— Supplied entries —
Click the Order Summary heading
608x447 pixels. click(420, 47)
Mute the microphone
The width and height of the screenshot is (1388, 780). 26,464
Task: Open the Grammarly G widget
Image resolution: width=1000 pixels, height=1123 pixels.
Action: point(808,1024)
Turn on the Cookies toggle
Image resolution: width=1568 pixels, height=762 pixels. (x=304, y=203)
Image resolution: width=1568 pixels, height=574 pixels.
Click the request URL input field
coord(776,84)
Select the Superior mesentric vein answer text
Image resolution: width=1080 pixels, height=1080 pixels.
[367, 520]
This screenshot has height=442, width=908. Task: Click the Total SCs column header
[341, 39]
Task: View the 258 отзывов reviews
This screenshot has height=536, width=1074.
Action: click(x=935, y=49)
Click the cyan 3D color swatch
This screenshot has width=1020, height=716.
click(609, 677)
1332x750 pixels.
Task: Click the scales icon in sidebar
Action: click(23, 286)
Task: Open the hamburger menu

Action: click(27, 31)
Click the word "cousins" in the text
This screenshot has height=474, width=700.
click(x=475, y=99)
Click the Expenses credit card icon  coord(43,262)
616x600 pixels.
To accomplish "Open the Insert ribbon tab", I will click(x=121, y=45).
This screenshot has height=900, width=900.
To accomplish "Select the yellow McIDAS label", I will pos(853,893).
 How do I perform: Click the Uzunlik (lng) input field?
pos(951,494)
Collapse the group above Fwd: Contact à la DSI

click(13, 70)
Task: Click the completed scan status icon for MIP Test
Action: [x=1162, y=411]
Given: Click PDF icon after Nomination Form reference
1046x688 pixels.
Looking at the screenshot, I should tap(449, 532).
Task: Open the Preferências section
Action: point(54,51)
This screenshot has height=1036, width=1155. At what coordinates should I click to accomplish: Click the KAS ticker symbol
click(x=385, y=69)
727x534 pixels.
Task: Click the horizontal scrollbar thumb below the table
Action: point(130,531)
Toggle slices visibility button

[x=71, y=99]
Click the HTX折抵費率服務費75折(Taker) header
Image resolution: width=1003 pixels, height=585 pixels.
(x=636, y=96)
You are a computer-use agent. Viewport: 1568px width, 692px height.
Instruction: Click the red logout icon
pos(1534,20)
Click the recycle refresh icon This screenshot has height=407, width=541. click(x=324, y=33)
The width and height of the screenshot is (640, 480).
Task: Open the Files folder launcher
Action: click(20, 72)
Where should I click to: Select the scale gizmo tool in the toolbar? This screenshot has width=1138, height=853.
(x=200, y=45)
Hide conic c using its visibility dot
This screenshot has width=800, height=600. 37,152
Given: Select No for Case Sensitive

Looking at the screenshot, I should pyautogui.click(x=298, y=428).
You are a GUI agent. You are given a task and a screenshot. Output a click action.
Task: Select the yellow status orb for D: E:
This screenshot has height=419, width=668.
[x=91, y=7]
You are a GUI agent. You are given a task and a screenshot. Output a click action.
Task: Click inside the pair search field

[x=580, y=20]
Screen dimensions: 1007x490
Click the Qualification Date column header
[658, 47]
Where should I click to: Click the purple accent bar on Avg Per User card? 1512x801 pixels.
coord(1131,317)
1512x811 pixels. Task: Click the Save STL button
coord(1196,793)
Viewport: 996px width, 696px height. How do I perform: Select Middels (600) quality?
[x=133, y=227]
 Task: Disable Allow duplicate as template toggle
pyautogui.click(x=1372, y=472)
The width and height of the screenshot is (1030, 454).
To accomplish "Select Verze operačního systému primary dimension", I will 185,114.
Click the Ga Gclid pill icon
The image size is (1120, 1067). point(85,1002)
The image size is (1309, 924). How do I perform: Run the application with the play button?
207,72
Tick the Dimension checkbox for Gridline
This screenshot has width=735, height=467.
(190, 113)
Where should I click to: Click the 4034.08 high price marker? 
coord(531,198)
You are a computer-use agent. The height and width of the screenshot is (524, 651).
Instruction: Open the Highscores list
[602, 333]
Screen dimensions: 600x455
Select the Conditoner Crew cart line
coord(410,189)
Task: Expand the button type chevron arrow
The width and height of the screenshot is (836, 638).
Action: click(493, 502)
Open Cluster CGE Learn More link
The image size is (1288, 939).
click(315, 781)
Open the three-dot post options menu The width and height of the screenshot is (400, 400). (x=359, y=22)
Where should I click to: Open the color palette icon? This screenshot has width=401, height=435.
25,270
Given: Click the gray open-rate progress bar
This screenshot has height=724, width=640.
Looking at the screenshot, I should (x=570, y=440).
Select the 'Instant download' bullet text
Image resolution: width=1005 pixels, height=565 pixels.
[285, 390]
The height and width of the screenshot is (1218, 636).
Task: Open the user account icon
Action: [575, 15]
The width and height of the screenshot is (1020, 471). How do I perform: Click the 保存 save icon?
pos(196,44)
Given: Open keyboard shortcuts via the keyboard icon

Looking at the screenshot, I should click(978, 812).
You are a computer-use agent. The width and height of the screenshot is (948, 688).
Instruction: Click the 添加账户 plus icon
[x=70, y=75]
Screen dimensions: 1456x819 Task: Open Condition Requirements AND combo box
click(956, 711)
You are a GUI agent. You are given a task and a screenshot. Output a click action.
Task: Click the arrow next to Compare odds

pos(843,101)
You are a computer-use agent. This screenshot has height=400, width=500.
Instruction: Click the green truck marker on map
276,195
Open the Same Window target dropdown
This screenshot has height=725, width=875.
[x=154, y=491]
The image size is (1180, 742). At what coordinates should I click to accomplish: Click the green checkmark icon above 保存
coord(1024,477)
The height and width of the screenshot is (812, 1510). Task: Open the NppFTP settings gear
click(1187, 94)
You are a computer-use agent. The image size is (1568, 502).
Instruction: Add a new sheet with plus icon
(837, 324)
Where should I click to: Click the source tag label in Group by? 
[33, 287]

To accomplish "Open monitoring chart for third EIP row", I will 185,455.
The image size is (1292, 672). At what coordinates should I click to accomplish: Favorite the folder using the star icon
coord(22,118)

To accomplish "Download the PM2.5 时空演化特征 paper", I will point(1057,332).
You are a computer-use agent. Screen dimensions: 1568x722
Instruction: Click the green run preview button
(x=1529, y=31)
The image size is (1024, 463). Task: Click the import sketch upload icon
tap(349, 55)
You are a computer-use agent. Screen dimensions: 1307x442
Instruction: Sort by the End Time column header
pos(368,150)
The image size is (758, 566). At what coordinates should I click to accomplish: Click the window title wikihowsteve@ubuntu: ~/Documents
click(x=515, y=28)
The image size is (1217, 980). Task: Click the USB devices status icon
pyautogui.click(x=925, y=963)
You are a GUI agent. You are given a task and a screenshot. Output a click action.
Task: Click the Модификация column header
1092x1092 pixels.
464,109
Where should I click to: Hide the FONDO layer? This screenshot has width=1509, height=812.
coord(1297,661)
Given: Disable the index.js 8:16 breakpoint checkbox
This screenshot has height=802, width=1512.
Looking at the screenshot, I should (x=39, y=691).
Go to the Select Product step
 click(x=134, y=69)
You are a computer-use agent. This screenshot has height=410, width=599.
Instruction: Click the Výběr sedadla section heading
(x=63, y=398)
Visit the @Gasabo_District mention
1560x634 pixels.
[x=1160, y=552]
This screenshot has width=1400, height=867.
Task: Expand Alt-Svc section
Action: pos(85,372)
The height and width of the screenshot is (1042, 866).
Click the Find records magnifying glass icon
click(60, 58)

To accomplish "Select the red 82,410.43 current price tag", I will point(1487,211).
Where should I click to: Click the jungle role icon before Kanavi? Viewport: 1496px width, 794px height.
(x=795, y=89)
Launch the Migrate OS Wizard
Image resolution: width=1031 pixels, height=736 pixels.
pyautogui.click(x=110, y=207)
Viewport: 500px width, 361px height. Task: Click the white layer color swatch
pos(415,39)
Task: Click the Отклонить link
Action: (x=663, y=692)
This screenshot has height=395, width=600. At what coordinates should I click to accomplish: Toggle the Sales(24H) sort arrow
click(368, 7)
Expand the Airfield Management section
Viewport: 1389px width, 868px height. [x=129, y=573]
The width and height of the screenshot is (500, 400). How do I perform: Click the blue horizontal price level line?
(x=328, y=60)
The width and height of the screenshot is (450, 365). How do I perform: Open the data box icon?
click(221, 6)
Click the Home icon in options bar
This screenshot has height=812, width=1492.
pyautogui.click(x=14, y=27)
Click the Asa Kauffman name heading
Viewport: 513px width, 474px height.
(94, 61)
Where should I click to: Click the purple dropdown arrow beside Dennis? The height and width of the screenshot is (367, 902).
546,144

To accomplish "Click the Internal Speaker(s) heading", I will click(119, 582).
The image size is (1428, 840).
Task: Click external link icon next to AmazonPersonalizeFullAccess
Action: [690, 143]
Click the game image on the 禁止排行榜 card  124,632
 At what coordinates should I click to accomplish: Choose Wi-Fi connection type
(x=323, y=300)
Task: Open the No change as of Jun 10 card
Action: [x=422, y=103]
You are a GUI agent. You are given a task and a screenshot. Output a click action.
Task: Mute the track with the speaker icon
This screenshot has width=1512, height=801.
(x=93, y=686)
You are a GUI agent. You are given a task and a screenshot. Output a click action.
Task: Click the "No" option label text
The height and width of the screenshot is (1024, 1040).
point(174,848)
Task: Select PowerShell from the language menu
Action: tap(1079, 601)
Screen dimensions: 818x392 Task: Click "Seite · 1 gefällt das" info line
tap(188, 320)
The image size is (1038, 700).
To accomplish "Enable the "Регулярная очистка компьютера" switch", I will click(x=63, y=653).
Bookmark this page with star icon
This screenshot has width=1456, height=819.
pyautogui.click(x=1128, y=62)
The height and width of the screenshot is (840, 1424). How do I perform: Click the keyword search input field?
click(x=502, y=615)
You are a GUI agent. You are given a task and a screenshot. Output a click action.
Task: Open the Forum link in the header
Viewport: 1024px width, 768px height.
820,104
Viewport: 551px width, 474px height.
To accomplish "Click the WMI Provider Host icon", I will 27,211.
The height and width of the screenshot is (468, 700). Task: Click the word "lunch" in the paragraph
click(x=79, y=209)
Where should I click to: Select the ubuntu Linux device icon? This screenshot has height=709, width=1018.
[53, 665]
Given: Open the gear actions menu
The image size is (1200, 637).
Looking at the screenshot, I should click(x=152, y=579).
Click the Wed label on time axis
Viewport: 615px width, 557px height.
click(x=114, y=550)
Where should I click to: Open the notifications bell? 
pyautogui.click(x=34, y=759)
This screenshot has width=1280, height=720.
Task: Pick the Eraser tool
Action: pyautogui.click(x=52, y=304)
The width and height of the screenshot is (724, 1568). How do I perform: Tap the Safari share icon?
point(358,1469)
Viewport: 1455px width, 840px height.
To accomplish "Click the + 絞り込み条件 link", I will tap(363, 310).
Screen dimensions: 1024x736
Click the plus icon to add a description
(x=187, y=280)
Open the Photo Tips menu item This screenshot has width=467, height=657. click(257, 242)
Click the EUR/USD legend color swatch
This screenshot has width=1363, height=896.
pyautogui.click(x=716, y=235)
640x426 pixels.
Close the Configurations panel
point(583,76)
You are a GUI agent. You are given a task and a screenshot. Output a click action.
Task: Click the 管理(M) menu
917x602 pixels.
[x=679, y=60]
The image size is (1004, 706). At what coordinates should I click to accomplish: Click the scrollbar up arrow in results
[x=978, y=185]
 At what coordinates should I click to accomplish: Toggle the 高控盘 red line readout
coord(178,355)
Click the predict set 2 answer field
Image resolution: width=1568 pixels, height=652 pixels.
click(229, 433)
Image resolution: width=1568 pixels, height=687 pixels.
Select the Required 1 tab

— What to produce —
Show each line of the items above that contains the string "perform". Case counts.

— Result —
 How do I perform: Click the Uzunlik (lng) input field?
Viewport: 996px width, 696px height. How do I perform: Select Middels (600) quality?
The image size is (1309, 924). How do I perform: Run the application with the play button?
The width and height of the screenshot is (1020, 471). How do I perform: Click the 保存 save icon?
The width and height of the screenshot is (500, 400). How do I perform: Click the blue horizontal price level line?
The width and height of the screenshot is (450, 365). How do I perform: Open the data box icon?
The height and width of the screenshot is (840, 1424). How do I perform: Click the keyword search input field?
The width and height of the screenshot is (724, 1568). How do I perform: Tap the Safari share icon?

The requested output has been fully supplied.